Our proposal was to find a solution that would allow us to relay the marketing email to a secondary relay service. This would fix our performance problem and also allow our "trickle" email to be delivered in a timely manner. Our task was to find a solution that allowed for the following:
A quick note to my friends on the guru list teased out several recommendations. I finally settled on one called Mail Enable - a .NET application with lots of tuning options. For a single domain the free version looked like it would work quite nicely.
Of course before I proceeded I tested on dev server running IIS with SMTP delivery. The only hiccup I ran into was that I had to enable IIS 6 compatibility mode (using the features module). Other than that the install was seamless. During the install it warned me that another SMTP server was running and allowed me to pick a separate port. It also allowed me to not install the web based mail (which would have been added to my sites - something I clearly don't need or want).

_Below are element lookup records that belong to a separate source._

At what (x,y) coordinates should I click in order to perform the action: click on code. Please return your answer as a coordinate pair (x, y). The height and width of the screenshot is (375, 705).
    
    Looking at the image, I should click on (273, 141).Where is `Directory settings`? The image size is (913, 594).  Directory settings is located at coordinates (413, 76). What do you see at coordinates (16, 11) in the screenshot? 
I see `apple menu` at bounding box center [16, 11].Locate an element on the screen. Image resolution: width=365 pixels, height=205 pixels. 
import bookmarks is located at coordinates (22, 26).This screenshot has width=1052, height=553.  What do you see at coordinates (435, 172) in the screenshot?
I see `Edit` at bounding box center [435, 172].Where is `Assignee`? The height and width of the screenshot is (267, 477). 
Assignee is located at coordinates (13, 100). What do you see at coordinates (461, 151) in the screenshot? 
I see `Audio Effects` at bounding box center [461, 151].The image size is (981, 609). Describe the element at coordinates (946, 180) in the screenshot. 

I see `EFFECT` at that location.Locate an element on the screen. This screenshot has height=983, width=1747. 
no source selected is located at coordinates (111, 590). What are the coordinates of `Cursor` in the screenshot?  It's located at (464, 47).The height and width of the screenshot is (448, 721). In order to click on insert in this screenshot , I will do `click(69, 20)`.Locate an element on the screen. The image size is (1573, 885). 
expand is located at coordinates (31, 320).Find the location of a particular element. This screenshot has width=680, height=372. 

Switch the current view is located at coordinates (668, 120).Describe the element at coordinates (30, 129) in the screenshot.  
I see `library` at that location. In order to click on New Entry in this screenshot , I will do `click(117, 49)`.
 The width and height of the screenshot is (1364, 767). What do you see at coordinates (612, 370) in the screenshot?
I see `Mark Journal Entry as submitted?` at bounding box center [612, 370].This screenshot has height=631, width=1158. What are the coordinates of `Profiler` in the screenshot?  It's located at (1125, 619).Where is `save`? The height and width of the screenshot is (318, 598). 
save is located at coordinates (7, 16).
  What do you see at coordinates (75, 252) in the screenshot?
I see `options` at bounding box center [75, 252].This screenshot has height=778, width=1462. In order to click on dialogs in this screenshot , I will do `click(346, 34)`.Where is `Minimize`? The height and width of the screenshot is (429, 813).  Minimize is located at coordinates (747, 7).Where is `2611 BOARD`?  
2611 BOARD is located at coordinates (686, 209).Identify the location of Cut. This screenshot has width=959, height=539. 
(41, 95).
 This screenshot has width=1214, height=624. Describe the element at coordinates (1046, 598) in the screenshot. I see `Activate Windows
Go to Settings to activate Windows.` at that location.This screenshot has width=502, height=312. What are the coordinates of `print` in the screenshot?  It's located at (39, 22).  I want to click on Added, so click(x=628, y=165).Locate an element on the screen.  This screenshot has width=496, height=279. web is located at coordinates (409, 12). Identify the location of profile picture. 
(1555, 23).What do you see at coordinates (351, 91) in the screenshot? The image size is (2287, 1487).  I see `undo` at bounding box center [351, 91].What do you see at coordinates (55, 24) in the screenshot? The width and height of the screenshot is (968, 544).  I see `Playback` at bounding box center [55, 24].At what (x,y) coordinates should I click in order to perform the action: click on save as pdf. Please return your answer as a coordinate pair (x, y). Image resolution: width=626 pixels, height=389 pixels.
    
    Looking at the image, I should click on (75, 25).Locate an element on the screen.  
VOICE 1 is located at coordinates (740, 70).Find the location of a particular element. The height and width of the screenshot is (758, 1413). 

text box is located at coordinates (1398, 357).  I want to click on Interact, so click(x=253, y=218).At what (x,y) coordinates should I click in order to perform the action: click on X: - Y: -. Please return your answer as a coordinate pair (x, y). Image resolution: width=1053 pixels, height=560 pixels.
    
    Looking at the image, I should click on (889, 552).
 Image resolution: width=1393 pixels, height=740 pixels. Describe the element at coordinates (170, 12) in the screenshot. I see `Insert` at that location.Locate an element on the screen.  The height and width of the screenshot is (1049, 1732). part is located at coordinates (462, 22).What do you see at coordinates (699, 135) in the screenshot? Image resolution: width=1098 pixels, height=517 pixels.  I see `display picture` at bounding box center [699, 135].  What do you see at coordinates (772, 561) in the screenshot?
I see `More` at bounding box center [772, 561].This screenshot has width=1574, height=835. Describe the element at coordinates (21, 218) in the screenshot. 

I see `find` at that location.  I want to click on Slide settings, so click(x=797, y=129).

Once installed it gave me fine tuned control over incoming and outgoing connections - enabling me to specify the level of resources that I wanted this secondary relay to consume. I tested both relays by sending mail to external email accounts through both services (IIS SMTP on port 25 and mailenable SMTP on my new custom port 2525) and verified that emails from both services were delivered. Then I tried queuing up a few thousand emails on my new mail server and while they were outgoing I sent a few through IIS SMTP - to ensure that trickle email was going out in real time as the marketing email was also being delivered - so far so good. Finally I sent a few emails through both services and examined the headers. This let me fine tune the headers and host entries to ensure my best chance at delivery. Of course I had to make some code changes to my mailer process to point to the new server and port - but they were trivial changes.
Once in place I had a way of managing a controlled spigot of marketing email that did not interfere with IIS and did not delay regular trickle email any longer. The end result was faster delivery over all from a better equipped relay server. To my pleasant surprise Mail Enable ran very efficiently - spooling up and down the memory footprint and thread and handle count as needed. When idle it used about 6 or 7 threads and less than 10 megs. It seems a well-designed application and very stable. The server side admin interface is a little counter intuitive - but I got the hang of it after 10 minutes or so.
Remember - I'm aware there are many ways to solve this sort of problem. I also realize if I was relaying through a service I wouldn't have this issue. But as always the Muse welcomes your comments and tips.